The list comprised Russia's second-biggest lender VTB Bank as well as Bank Otkritie, Novikombank, Promsvyazbank, Rossiya Bank, Sovcombank and VEB (Vnesheconombank), all of which were deemed to have direct financing links to Russia's war in Ukraine.
The list did not name Russia's biggest bank Sberbank or another significant one, Gazprombank, in order to allow EU countries to pay for Russian gas and oil deliveries.
But a senior EU official said the list would be kept "continuously under review" and could be changed according to "how the situation is evolving on the ground."

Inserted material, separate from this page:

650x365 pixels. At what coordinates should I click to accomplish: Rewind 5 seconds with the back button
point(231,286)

He added that, with cumulative earlier sanctions by G7 partners, "slightly more than 80% of the (Russian) banking system is subject to some sanctions," in the form of the SWIFT ban, asset freezes and financing sanctions imposed by the EU, the United States and Britain.

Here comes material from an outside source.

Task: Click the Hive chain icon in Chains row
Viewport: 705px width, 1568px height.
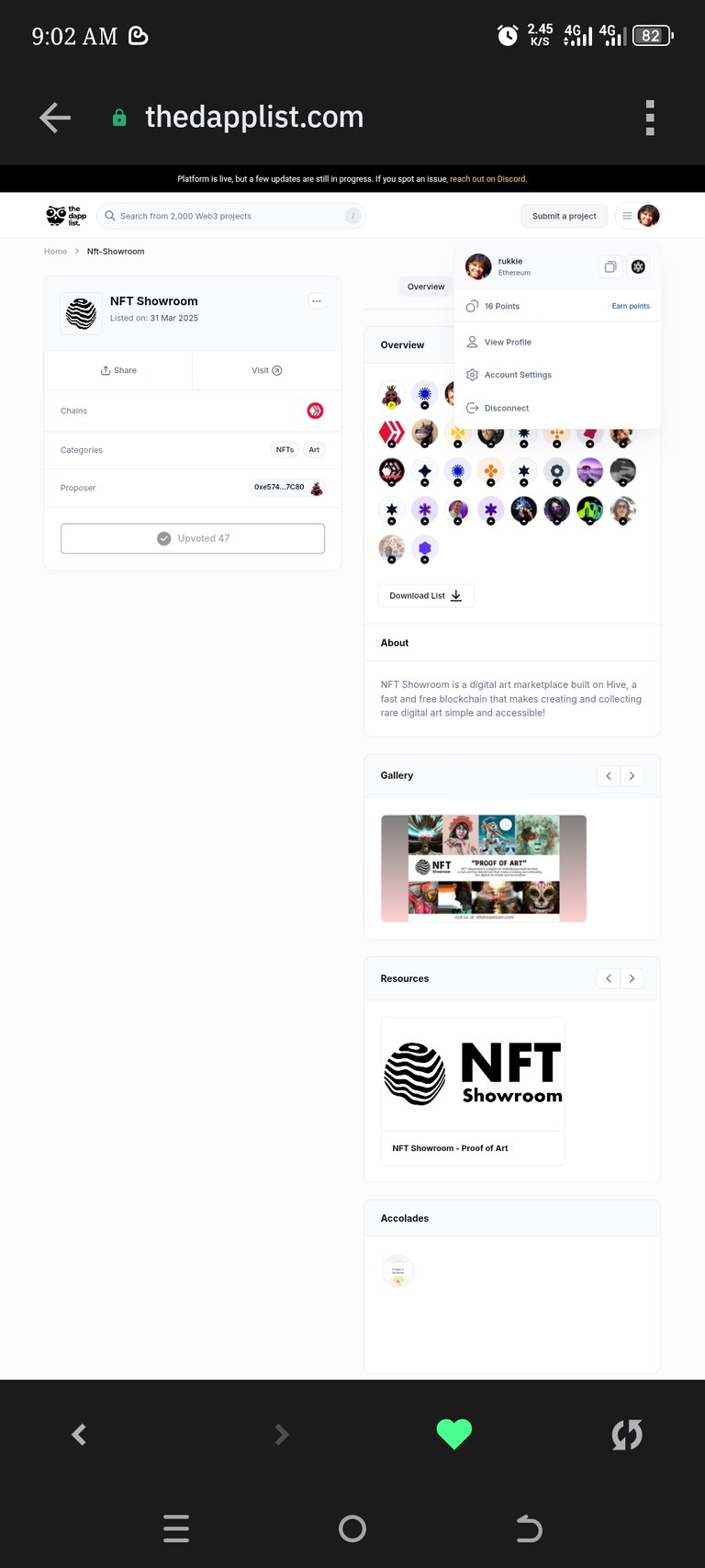Action: tap(315, 411)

Switzerland — a major financial hub not in the EU — has indicated it would follow the EU sanctions.
The EU is also barring new EU investment in the Russian Direct Investment Fund and the supply of euro banknotes to anyone in Russia, except for personal use or diplomatic reasons.
"This is the largest sanctions package in our Union's history. Today's decision to disconnect key Russian banks from the SWIFT network will send yet another very clear signal to Putin and the Kremlin," von der Leyen said.
RT, Sputnik banned
Brussels also banned broadcasts by RT, formerly known as Russia Today, and Sputnik, both considered propaganda organs of the Kremlin parroting disinformation over what was happening in Ukraine.

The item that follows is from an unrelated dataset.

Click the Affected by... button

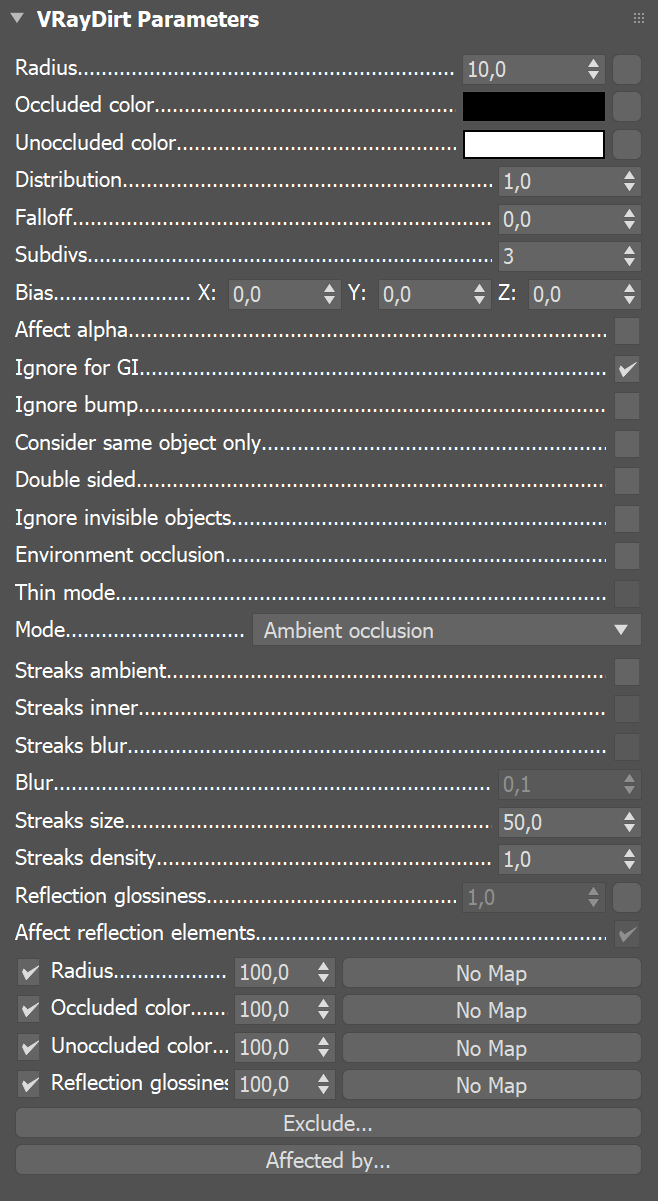pos(328,1160)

"We are taking an important step against Putin's manipulation operation and turning off the tap for Russian state-controlled media in the EU," the bloc's foreign policy chief Josep Borrell said.
Von der Leyen added: "We will not let Kremlin apologists pour their toxic lies justifying Putin's war or sow the seeds of division in our Union."
The EU declared both the outlets "a significant and direct threat to the EU's public order and security" and said they were "essential and instrumental in bringing forward and supporting the aggression against Ukraine, and for the destabilisation of its neighboring countries."
It announced an immediate ban on their signals via satellite, cable, apps or the internet and a suspension of their licenses in the EU, specifically also targeting RT's subsidiaries broadcasting in English, German, French and Spanish.
Risks to EU
Officials warned the Russian war in Ukraine would be deleterious for the 27-nation EU, compounding problems already experienced with supply constraints, spiking energy prices and inflation.
"The Russian invasion will likely impact the eurozone's growth negatively," EU economy commissioner Paolo Gentiloni said, adding that the risks "shouldn't be under-evaluated."
"We can't exclude that a further factor of crisis can come in, for example gas supply conditions, financial consequences, or disruption of supply chains," he said.
The EU official speaking on the SWIFT sanctions said it was inevitable that blocking Russian banks from the system would "impact" the EU and Western countries.
But, he said, "that is understood and that is accepted."